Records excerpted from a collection
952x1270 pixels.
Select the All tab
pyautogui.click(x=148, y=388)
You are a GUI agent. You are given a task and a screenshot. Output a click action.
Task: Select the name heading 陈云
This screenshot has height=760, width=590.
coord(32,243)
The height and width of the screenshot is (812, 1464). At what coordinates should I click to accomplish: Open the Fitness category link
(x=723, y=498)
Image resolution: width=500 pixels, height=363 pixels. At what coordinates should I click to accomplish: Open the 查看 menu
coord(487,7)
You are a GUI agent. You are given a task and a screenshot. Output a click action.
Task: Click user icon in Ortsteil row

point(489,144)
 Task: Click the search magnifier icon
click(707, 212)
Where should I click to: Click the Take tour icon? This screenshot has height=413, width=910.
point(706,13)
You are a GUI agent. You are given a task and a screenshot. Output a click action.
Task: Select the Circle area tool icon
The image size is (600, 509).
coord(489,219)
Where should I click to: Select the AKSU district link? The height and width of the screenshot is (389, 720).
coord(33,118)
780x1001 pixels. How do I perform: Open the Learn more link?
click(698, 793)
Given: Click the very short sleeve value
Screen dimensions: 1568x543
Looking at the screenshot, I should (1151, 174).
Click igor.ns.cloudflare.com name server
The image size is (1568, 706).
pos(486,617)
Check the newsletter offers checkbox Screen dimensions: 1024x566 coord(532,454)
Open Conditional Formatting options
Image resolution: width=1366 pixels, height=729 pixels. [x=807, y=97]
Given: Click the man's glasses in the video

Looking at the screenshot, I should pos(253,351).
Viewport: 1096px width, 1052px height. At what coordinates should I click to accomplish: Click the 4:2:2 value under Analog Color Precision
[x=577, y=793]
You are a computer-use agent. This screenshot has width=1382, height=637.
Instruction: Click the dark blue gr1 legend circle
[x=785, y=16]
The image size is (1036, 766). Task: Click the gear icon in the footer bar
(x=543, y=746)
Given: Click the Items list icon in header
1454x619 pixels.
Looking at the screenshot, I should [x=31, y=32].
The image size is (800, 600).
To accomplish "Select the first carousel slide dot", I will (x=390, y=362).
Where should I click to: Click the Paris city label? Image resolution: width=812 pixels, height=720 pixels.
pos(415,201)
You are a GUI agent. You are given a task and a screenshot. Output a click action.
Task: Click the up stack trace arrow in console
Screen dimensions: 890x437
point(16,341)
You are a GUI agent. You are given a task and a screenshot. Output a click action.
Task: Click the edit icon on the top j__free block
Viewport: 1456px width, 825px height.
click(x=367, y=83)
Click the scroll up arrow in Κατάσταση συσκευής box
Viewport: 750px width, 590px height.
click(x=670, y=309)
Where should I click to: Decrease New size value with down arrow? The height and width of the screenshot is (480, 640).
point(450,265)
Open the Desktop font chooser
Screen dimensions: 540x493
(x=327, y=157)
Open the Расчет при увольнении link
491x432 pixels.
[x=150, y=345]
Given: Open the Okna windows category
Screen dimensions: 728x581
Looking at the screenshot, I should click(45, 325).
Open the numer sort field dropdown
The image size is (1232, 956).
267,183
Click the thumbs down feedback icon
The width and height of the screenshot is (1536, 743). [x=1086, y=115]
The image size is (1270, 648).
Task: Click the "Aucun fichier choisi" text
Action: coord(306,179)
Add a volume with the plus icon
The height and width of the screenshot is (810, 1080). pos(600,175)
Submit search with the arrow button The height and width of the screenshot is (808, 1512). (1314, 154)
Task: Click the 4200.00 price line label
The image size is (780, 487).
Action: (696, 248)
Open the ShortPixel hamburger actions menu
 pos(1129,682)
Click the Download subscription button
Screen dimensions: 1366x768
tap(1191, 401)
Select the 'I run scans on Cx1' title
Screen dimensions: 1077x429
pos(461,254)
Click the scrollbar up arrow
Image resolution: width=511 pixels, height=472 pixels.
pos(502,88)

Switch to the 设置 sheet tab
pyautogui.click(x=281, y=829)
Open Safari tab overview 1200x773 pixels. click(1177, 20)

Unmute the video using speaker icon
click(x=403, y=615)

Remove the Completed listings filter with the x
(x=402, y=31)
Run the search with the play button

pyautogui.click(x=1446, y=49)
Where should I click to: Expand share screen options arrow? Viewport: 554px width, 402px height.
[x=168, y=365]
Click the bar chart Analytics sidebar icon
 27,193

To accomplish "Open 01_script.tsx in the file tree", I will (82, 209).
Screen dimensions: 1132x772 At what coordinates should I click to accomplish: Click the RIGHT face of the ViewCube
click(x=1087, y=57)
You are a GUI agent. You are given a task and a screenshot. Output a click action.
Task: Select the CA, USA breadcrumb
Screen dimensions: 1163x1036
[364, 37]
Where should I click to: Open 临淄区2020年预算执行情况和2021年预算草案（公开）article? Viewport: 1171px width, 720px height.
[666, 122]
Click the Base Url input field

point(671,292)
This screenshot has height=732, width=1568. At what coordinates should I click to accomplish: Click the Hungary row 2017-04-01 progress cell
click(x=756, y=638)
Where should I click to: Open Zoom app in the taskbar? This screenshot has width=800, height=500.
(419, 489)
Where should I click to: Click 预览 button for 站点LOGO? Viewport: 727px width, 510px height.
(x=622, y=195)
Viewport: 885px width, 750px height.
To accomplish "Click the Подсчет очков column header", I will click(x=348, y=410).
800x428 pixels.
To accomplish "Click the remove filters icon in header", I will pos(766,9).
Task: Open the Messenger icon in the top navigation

**Directions**
Each entry above is to be printed again exactly.

**Response to the exercise**
952x1270 pixels.
Select the All tab
pyautogui.click(x=148, y=388)
You are a GUI agent. You are given a task and a screenshot. Output a click action.
Task: Select the name heading 陈云
This screenshot has height=760, width=590.
coord(32,243)
The height and width of the screenshot is (812, 1464). At what coordinates should I click to accomplish: Open the Fitness category link
(x=723, y=498)
Image resolution: width=500 pixels, height=363 pixels. At what coordinates should I click to accomplish: Open the 查看 menu
coord(487,7)
You are a GUI agent. You are given a task and a screenshot. Output a click action.
Task: Click user icon in Ortsteil row

point(489,144)
 Task: Click the search magnifier icon
click(707, 212)
Where should I click to: Click the Take tour icon? This screenshot has height=413, width=910.
point(706,13)
You are a GUI agent. You are given a task and a screenshot. Output a click action.
Task: Select the Circle area tool icon
The image size is (600, 509).
coord(489,219)
Where should I click to: Select the AKSU district link? The height and width of the screenshot is (389, 720).
coord(33,118)
780x1001 pixels. How do I perform: Open the Learn more link?
click(698, 793)
Given: Click the very short sleeve value
Screen dimensions: 1568x543
Looking at the screenshot, I should (1151, 174).
Click igor.ns.cloudflare.com name server
The image size is (1568, 706).
pos(486,617)
Check the newsletter offers checkbox Screen dimensions: 1024x566 coord(532,454)
Open Conditional Formatting options
Image resolution: width=1366 pixels, height=729 pixels. [x=807, y=97]
Given: Click the man's glasses in the video

Looking at the screenshot, I should pos(253,351).
Viewport: 1096px width, 1052px height. At what coordinates should I click to accomplish: Click the 4:2:2 value under Analog Color Precision
[x=577, y=793]
You are a computer-use agent. This screenshot has width=1382, height=637.
Instruction: Click the dark blue gr1 legend circle
[x=785, y=16]
The image size is (1036, 766). Task: Click the gear icon in the footer bar
(x=543, y=746)
Given: Click the Items list icon in header
1454x619 pixels.
Looking at the screenshot, I should [x=31, y=32].
The image size is (800, 600).
To accomplish "Select the first carousel slide dot", I will (x=390, y=362).
Where should I click to: Click the Paris city label? Image resolution: width=812 pixels, height=720 pixels.
pos(415,201)
You are a GUI agent. You are given a task and a screenshot. Output a click action.
Task: Click the up stack trace arrow in console
Screen dimensions: 890x437
point(16,341)
You are a GUI agent. You are given a task and a screenshot. Output a click action.
Task: Click the edit icon on the top j__free block
Viewport: 1456px width, 825px height.
click(x=367, y=83)
Click the scroll up arrow in Κατάσταση συσκευής box
Viewport: 750px width, 590px height.
click(x=670, y=309)
Where should I click to: Decrease New size value with down arrow? The height and width of the screenshot is (480, 640).
point(450,265)
Open the Desktop font chooser
Screen dimensions: 540x493
(x=327, y=157)
Open the Расчет при увольнении link
491x432 pixels.
[x=150, y=345]
Given: Open the Okna windows category
Screen dimensions: 728x581
Looking at the screenshot, I should click(45, 325).
Open the numer sort field dropdown
The image size is (1232, 956).
267,183
Click the thumbs down feedback icon
The width and height of the screenshot is (1536, 743). [x=1086, y=115]
The image size is (1270, 648).
Task: Click the "Aucun fichier choisi" text
Action: coord(306,179)
Add a volume with the plus icon
The height and width of the screenshot is (810, 1080). pos(600,175)
Submit search with the arrow button The height and width of the screenshot is (808, 1512). (1314, 154)
Task: Click the 4200.00 price line label
The image size is (780, 487).
Action: (696, 248)
Open the ShortPixel hamburger actions menu
 pos(1129,682)
Click the Download subscription button
Screen dimensions: 1366x768
tap(1191, 401)
Select the 'I run scans on Cx1' title
Screen dimensions: 1077x429
pos(461,254)
Click the scrollbar up arrow
Image resolution: width=511 pixels, height=472 pixels.
pos(502,88)

Switch to the 设置 sheet tab
pyautogui.click(x=281, y=829)
Open Safari tab overview 1200x773 pixels. click(1177, 20)

Unmute the video using speaker icon
click(x=403, y=615)

Remove the Completed listings filter with the x
(x=402, y=31)
Run the search with the play button

pyautogui.click(x=1446, y=49)
Where should I click to: Expand share screen options arrow? Viewport: 554px width, 402px height.
[x=168, y=365]
Click the bar chart Analytics sidebar icon
 27,193

To accomplish "Open 01_script.tsx in the file tree", I will (82, 209).
Screen dimensions: 1132x772 At what coordinates should I click to accomplish: Click the RIGHT face of the ViewCube
click(x=1087, y=57)
You are a GUI agent. You are given a task and a screenshot. Output a click action.
Task: Select the CA, USA breadcrumb
Screen dimensions: 1163x1036
[364, 37]
Where should I click to: Open 临淄区2020年预算执行情况和2021年预算草案（公开）article? Viewport: 1171px width, 720px height.
[666, 122]
Click the Base Url input field

point(671,292)
This screenshot has height=732, width=1568. At what coordinates should I click to accomplish: Click the Hungary row 2017-04-01 progress cell
click(x=756, y=638)
Where should I click to: Open Zoom app in the taskbar? This screenshot has width=800, height=500.
(419, 489)
Where should I click to: Click 预览 button for 站点LOGO? Viewport: 727px width, 510px height.
(x=622, y=195)
Viewport: 885px width, 750px height.
To accomplish "Click the Подсчет очков column header", I will click(x=348, y=410).
800x428 pixels.
To accomplish "Click the remove filters icon in header", I will pos(766,9).
Task: Open the Messenger icon in the top navigation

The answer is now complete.